All of the entries need to be written out again, exactly as they are.

%%

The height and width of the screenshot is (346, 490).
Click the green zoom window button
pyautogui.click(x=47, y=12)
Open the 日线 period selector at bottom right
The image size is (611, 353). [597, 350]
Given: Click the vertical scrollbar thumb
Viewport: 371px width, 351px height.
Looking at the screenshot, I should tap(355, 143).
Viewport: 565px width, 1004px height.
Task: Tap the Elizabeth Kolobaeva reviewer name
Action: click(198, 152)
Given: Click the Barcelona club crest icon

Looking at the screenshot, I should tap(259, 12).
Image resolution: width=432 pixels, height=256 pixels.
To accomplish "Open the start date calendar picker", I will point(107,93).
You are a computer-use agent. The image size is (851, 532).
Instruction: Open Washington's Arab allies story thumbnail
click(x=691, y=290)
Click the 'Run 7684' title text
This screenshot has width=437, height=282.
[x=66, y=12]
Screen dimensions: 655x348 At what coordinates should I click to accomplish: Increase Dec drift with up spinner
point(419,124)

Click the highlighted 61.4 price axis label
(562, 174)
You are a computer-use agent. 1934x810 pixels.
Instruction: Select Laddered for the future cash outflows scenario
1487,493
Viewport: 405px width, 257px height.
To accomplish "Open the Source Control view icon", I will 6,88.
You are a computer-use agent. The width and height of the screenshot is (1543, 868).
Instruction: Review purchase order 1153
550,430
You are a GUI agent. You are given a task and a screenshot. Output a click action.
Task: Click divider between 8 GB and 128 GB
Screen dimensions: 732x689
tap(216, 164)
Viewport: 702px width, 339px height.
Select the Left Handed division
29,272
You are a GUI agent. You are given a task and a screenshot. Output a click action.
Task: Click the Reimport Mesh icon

%%

RESPONSE:
The height and width of the screenshot is (346, 490).
Click the green zoom window button
pyautogui.click(x=47, y=12)
Open the 日线 period selector at bottom right
The image size is (611, 353). [597, 350]
Given: Click the vertical scrollbar thumb
Viewport: 371px width, 351px height.
Looking at the screenshot, I should tap(355, 143).
Viewport: 565px width, 1004px height.
Task: Tap the Elizabeth Kolobaeva reviewer name
Action: click(198, 152)
Given: Click the Barcelona club crest icon

Looking at the screenshot, I should tap(259, 12).
Image resolution: width=432 pixels, height=256 pixels.
To accomplish "Open the start date calendar picker", I will point(107,93).
You are a computer-use agent. The image size is (851, 532).
Instruction: Open Washington's Arab allies story thumbnail
click(x=691, y=290)
Click the 'Run 7684' title text
This screenshot has width=437, height=282.
[x=66, y=12]
Screen dimensions: 655x348 At what coordinates should I click to accomplish: Increase Dec drift with up spinner
point(419,124)

Click the highlighted 61.4 price axis label
(562, 174)
You are a computer-use agent. 1934x810 pixels.
Instruction: Select Laddered for the future cash outflows scenario
1487,493
Viewport: 405px width, 257px height.
To accomplish "Open the Source Control view icon", I will 6,88.
You are a computer-use agent. The width and height of the screenshot is (1543, 868).
Instruction: Review purchase order 1153
550,430
You are a GUI agent. You are given a task and a screenshot. Output a click action.
Task: Click divider between 8 GB and 128 GB
Screen dimensions: 732x689
tap(216, 164)
Viewport: 702px width, 339px height.
Select the Left Handed division
29,272
You are a GUI agent. You are given a task and a screenshot. Output a click action.
Task: Click the Reimport Mesh icon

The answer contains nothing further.